Now I was wondering, do any of you know about nurse practitioners working in a flight helicopter? Do they have their FNP or ACNP? Do they have any extra certifications besides the required CEN, TNS, PALS, and ACLS? Does this job actually exist or am I just making it up? How would I find more information? Thanks guys for any comments back.
ACNP is the way to go. I am currently a flight nurse practitioner and finished a masters program to obtain ACNP while practicing as a flight RN. I disagree with the above comment that NP is a waste. When I was a flight RN, I thought I knew a lot about critical care but you really don't understand the limited knowledge you have untill you obtain that knowledge. You will learn more than you think in school.
Last edit by Esme12 on Jul 27, '13
: Reason: TOS/solicitation
this in no way implies your (or any other RN) knowledge is limited...one might not understand what he doesn't know until they actually know it...if that makes sense.
ACNP not only expands on ones current critical care knowledge, it teaches one how to use the vast information available and interpret it into their practice.
Anyone can publish a study and get results but what do those results mean? Are they valid? Are they valid to your patient?

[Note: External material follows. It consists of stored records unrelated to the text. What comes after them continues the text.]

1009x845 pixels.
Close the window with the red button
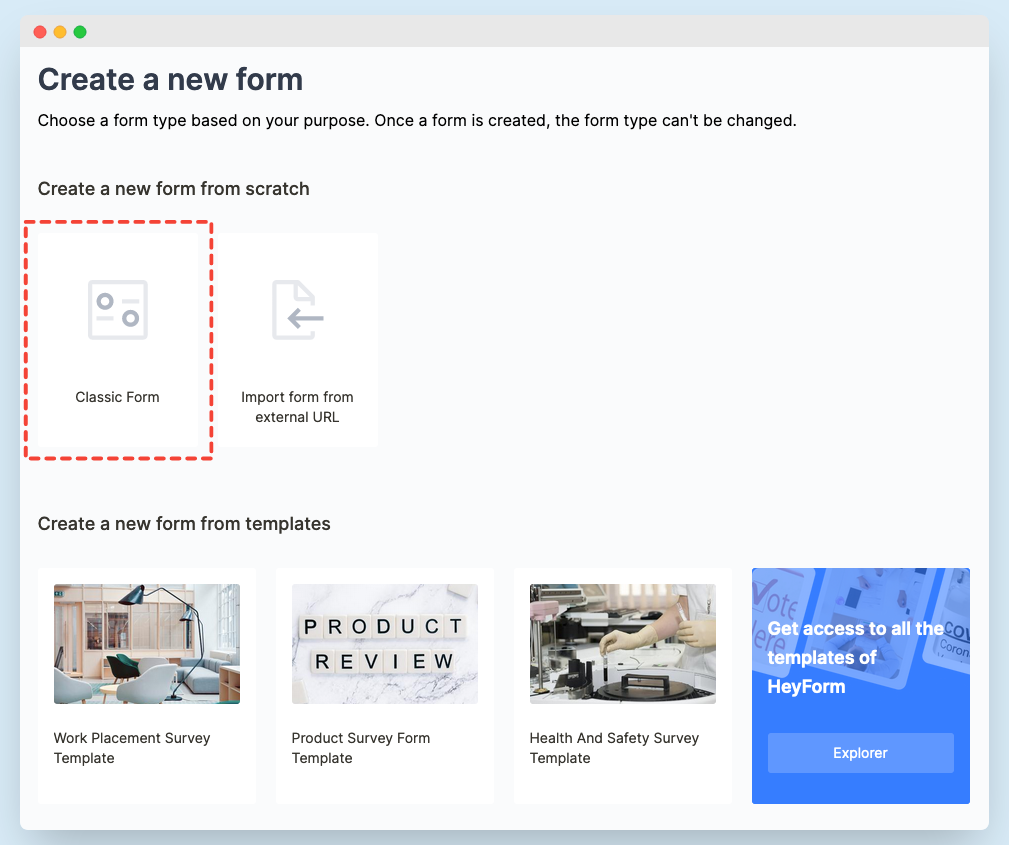pos(40,32)
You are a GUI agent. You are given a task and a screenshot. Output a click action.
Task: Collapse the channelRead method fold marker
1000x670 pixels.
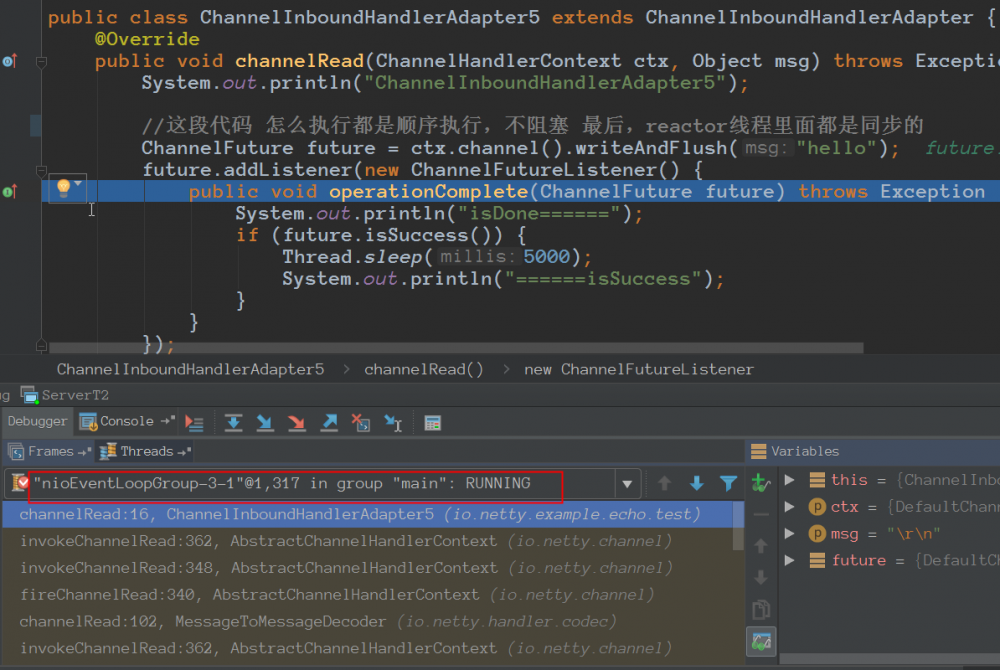tap(41, 62)
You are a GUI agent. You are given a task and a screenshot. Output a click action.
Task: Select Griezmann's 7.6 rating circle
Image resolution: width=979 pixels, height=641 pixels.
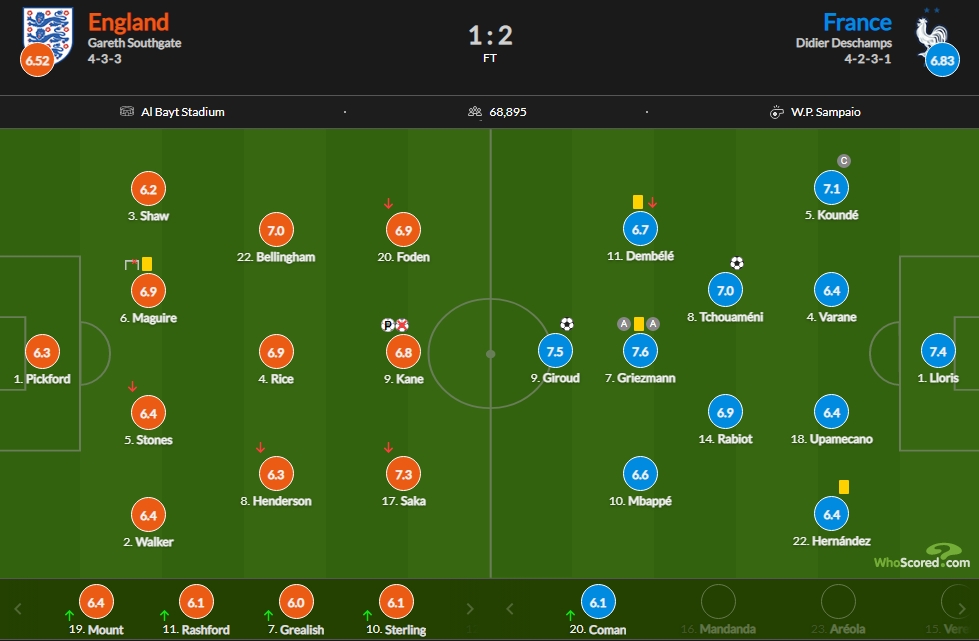pyautogui.click(x=640, y=351)
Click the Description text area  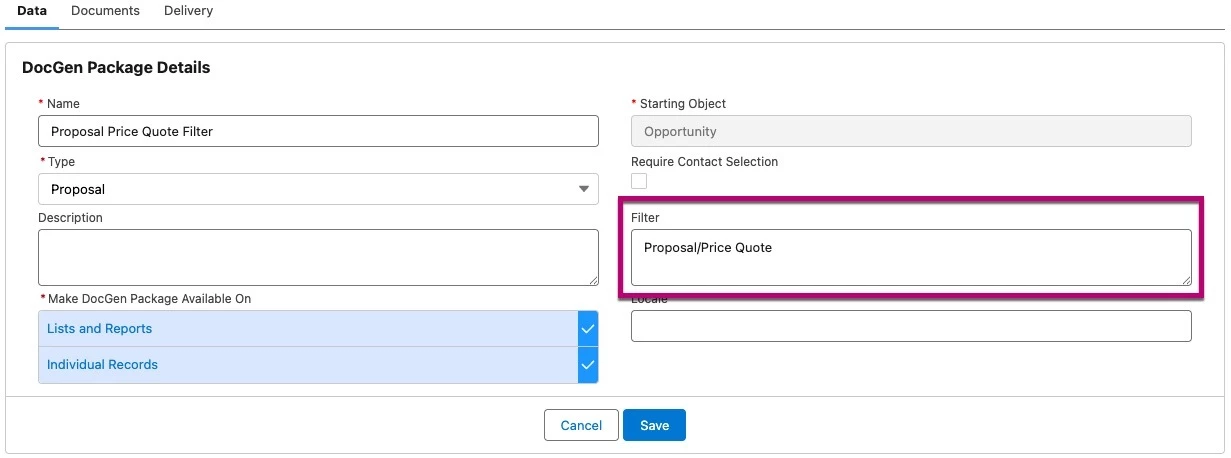point(318,257)
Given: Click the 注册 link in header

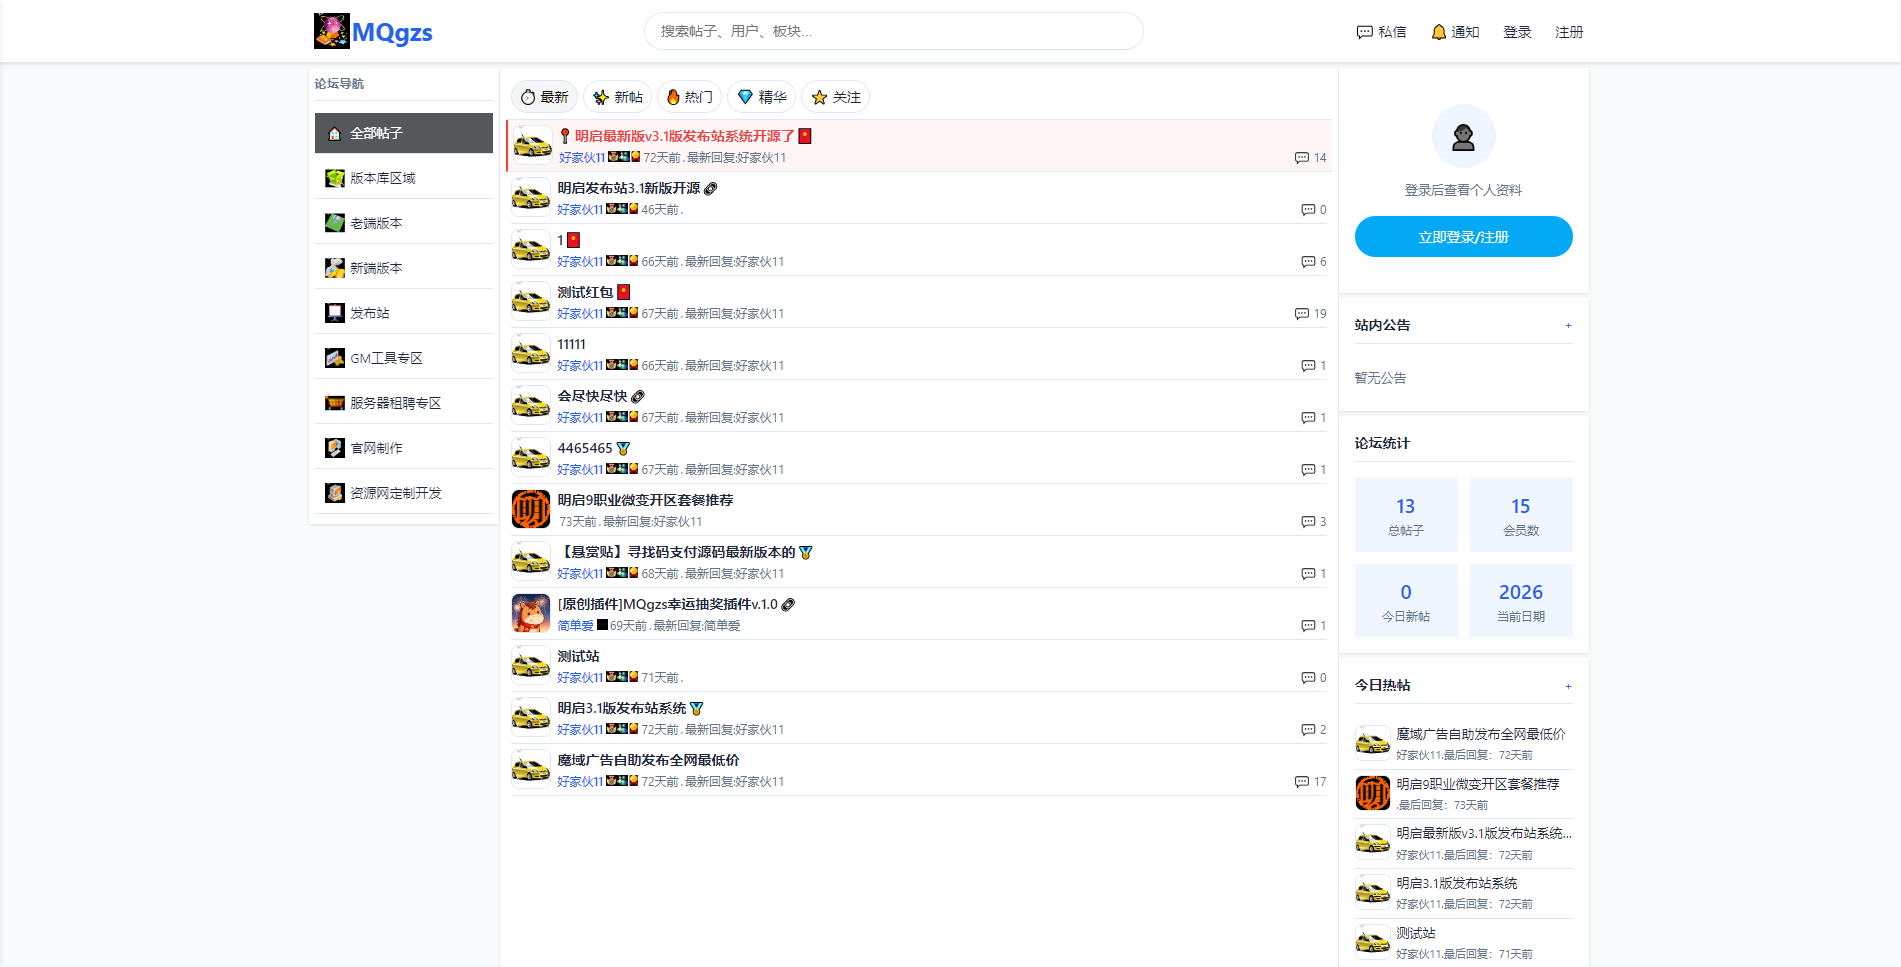Looking at the screenshot, I should (1569, 32).
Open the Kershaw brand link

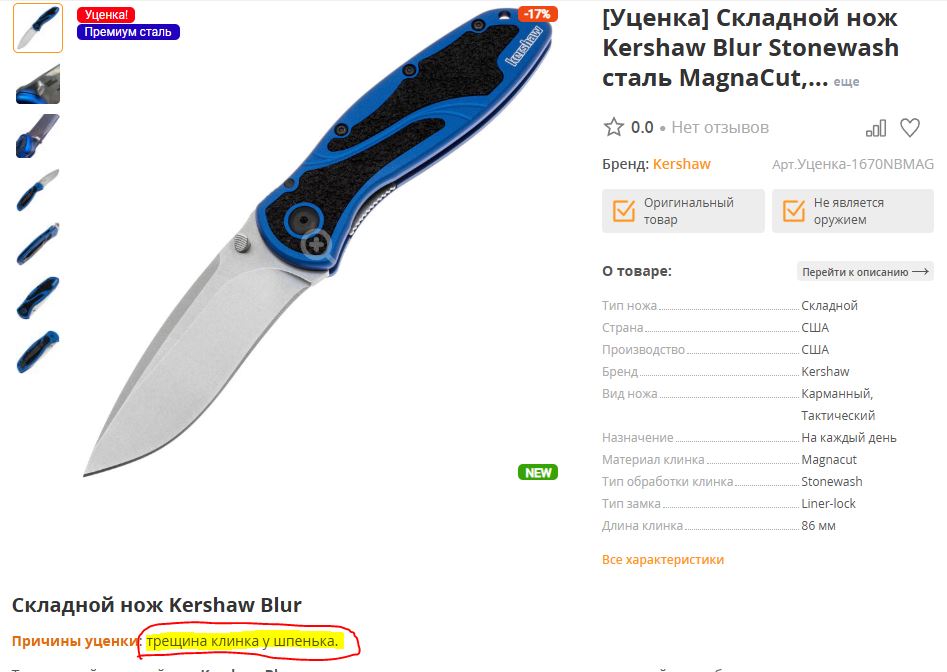tap(681, 164)
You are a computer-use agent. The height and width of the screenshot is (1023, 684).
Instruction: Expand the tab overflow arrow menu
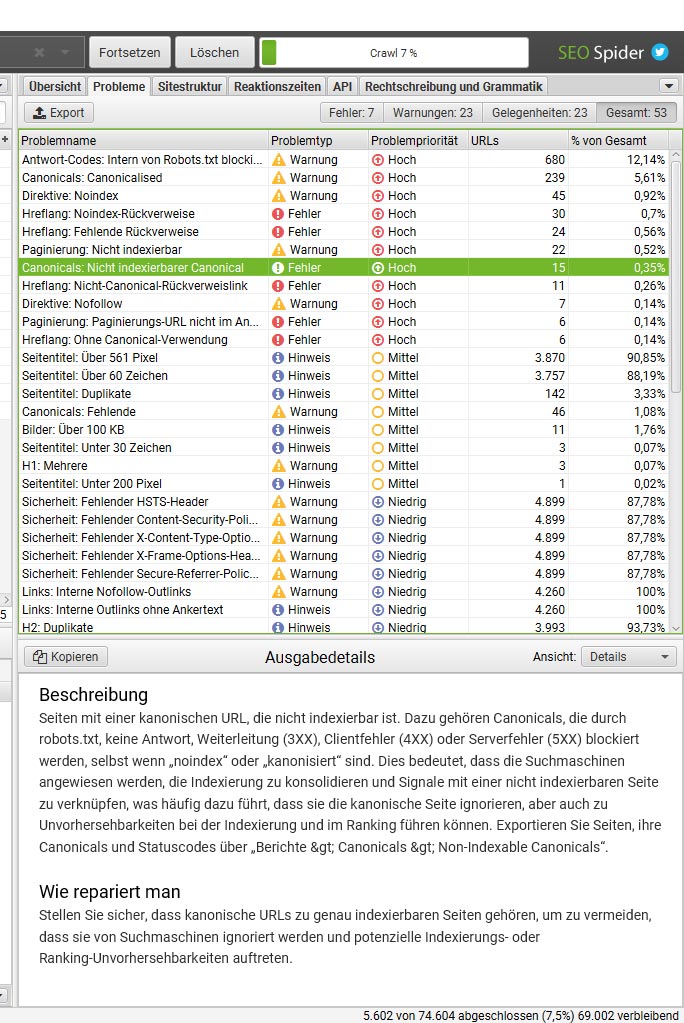(669, 87)
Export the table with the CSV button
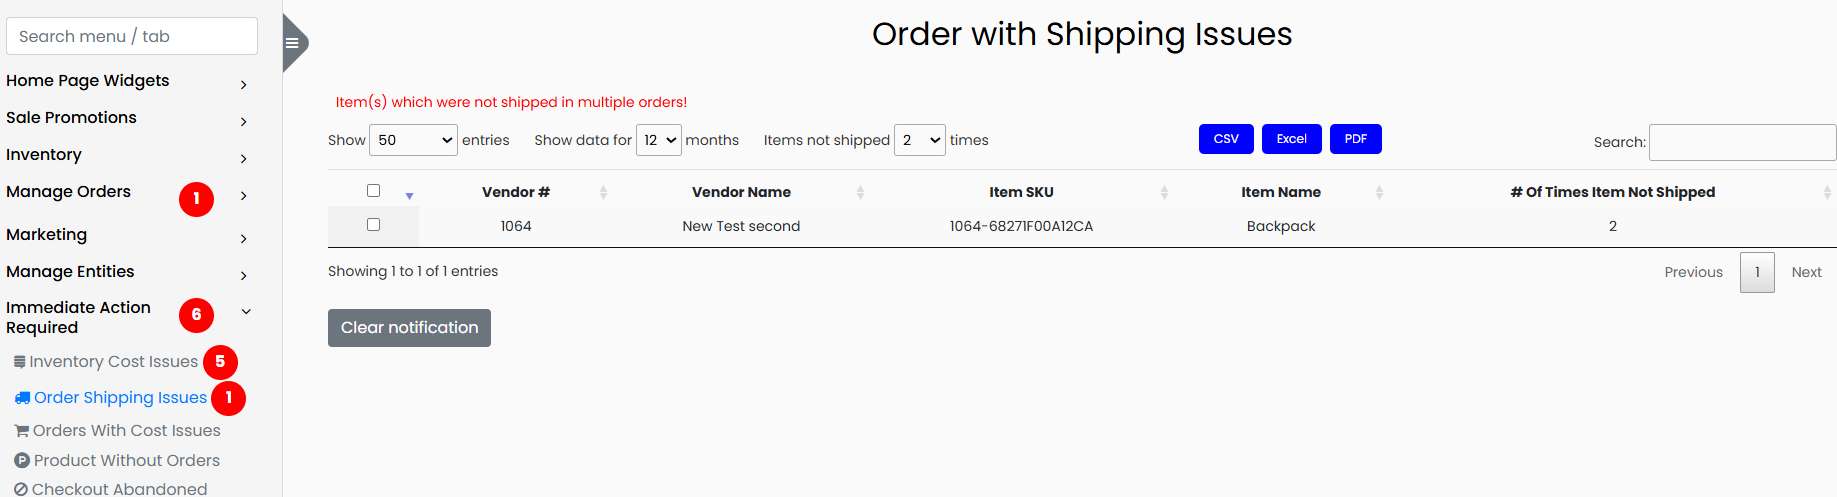This screenshot has height=497, width=1837. point(1226,139)
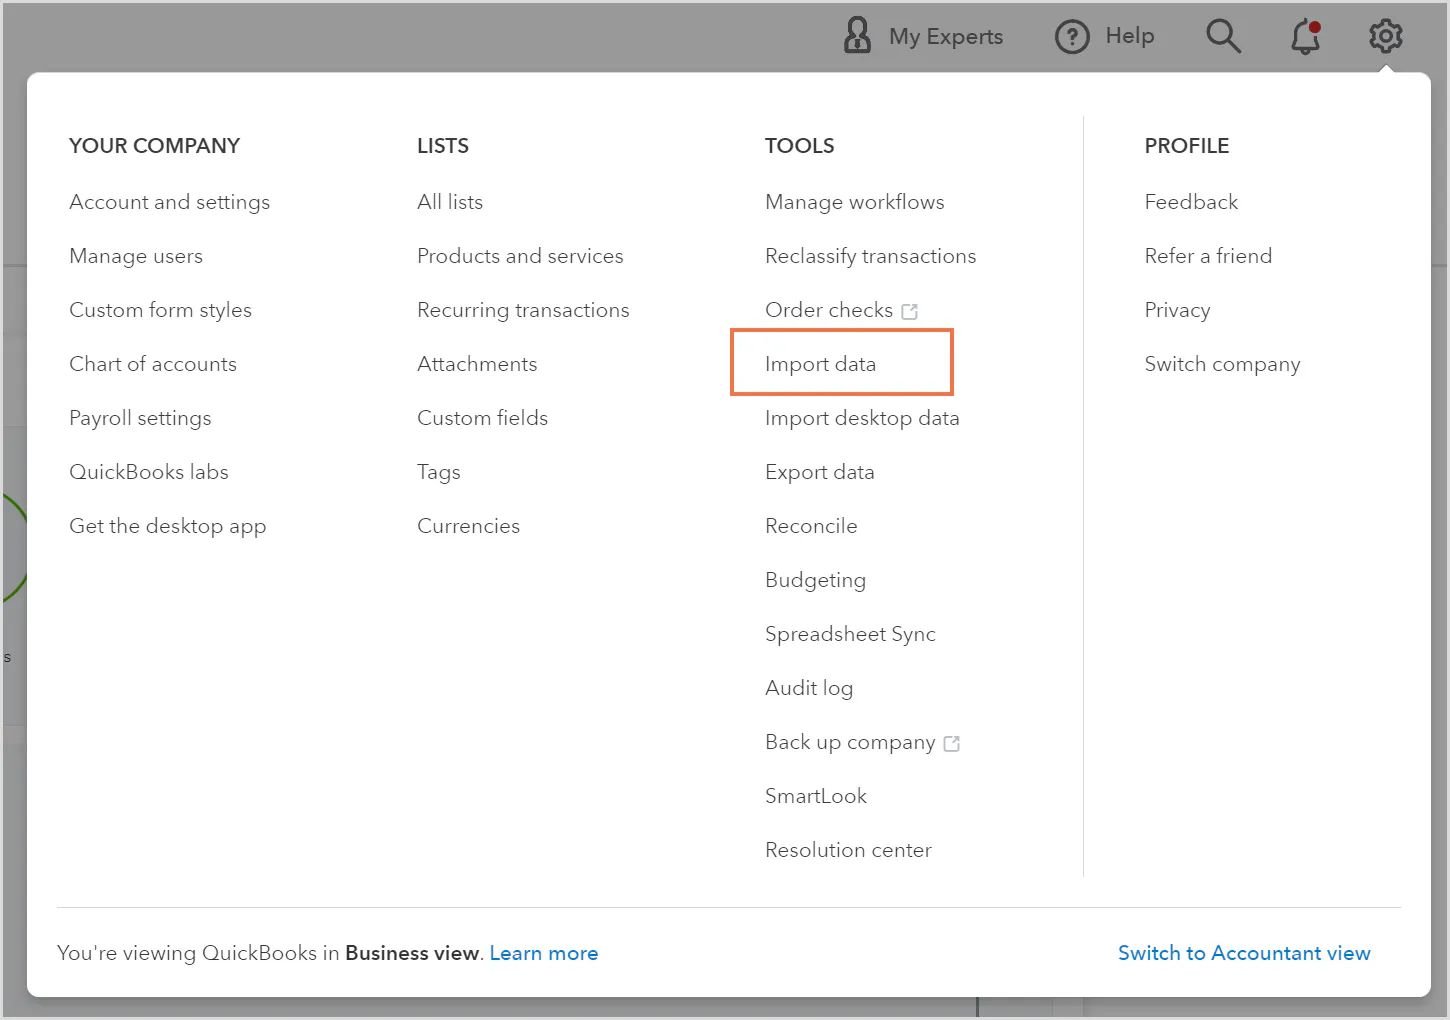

Last edit by operationflightnurse on Jul 1, '13
Jul 10, '13
If I am reading your question correctly, I think you are asking if there is a job for a "flight nurse practitioner" rather than JUST a "flight RN". The answer is no, there is not. There are some NP's and PA's who are also flight nurses, but they do not practice as a NP or PA on the rotor or fixed wing. When they are flying, they are ONLY a flight nurse. (I say "ONLY" to make a distinction between RN and NP; I am not dissing RN's!) I am sure the education that you receive, to get your NP, will help you tremendously as you practice as a flight RN because you will understand disease processes, medication, and treatments at a more advanced level.
Last edit by NurseBettieGray on Jul 10, '13
: Reason: Extra word and I forgot some punctuation
Jun 6, '16
ACNP is the best way to go, they are many jobs out there for this particular area aswell for a nurse practitioner, it seems like you may have a long time to go but it will sure be worth it! Good luck.